March 29th, 2008

Popelas/Widrup

Genesis 2:18-24; 1 Corinthians 12:31-13:13; Matthew 5:1-10

The first letter of Paul to the Corinthians is Paul reminding them of what it means to be a follower of Jesus.  People in Corinth had willingly and eagerly listened to Paul when he visited them.  They took his teaching seriously about Jesus, so serious that they began several small house churches throughout the city.  And on occasion, all these churches would come together for a meal and worship.
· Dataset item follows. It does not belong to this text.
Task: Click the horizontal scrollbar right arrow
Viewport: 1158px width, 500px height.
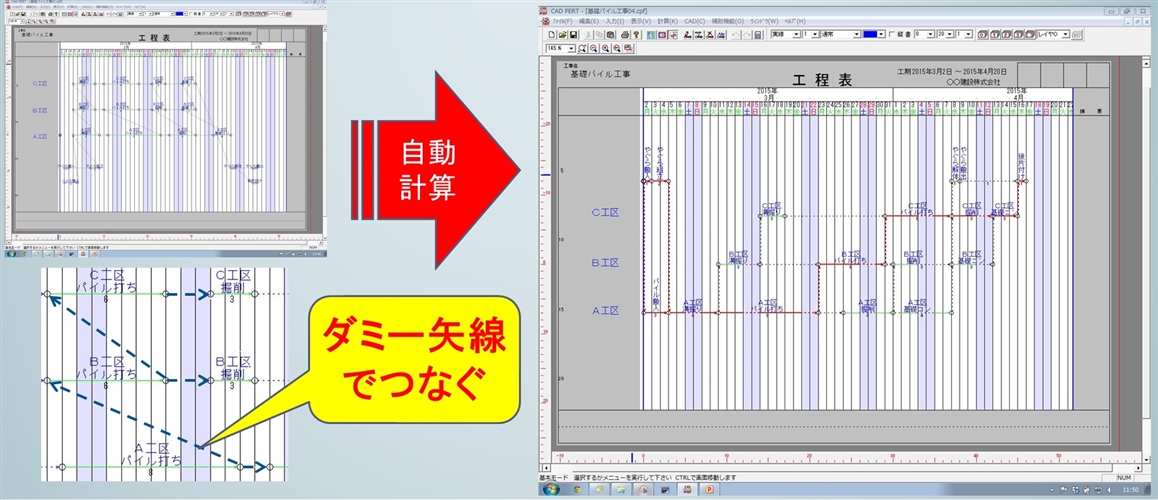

However, over time, something happened.  The Corinth Christians started bickering.  Apparently they started having control issues.  Their conduct with each other became more divisive than unified.  They lost their value for who they were: followers and disciples of Jesus in the love of God.  According to Paul’s letter that we read today, the Corinthian Christians were “nothing” anymore in relation to their being disciples of Jesus. Paul tells the Corinthian Christians that they sound like noisy gongs or clanging cymbals, rather than the mellow sounds of unity that God’s love brought to them through the death and resurrection of Jesus.

So, through this letter, Paul tells the Corinthian Christians how to get back on track, how to regain the value of their roots, how to reunite themselves as one in Christ. 

Throughout the letter, Paul tells the Corinthians to rejoin God’s love for them and when they do, God’s love will be the love that causes them to rejoin their love for one another.  Once the Corinthian Christians bring the love of God back into their lives then they will find that God’s love brings back into their lives love for one another.  God’s love will bring back into their lives the mellow sounds of unity: patience, kindness, hope and endurance, as opposed to noisy and clanging sounds of arrogance, selfishness and resistance.

Obviously, as we read this scripture, Paul’s instruction is good not just for members of churches, but for any who are in relationship.  Pastor Santoro and I have both commented that it seems that the 1 Corinthian’s chapter 13 is read more at weddings than any other lesson.  I think the first Corinthian reading of chapter 13 is chosen by the bride and groom because of the bride and groom’s wisdom about human nature.  I can hear any couple as they read these words of Paul, “Yes, yes, yes, that is what we want, but we know it’s not always that way, but that’s the way we want to be.”

It is important to listen to what Paul tells these Corinthians and what he does not tell them.  He does not tell them to shape up, that they’re better than this, or that they are mature, act like it.  Paul tells these new Christians to bring back into their relationship with each other God’s love, since it is God’s love that gives them their love for one another. 

So, as did the Corinthians, if Marshal and Nina with each other, ever bicker, or are rude or arrogant to one another or insist that it is “my” way or no way, Marshal and Nina know that regardless, they are loved by God through Jesus, but they also know those behaviors are not the behaviors of the disciples of Jesus, as we read so clearly in Paul’s letter to the Corinthians.  Marshall and Nina know as the baptized in Christ, that it is through God’s love for them that they can shed those behaviors that are not of discipleship and return to the loving relationship that they have for each other through the love of God. 

Regardless of our behaviors, God’s love never leaves us. And this is what Paul is telling the Corinthians, Nina and Marshall, and all of us today.  When we keep alive in our own lives the love that God has for us, then we keep alive in our own lives the love that we have for one another.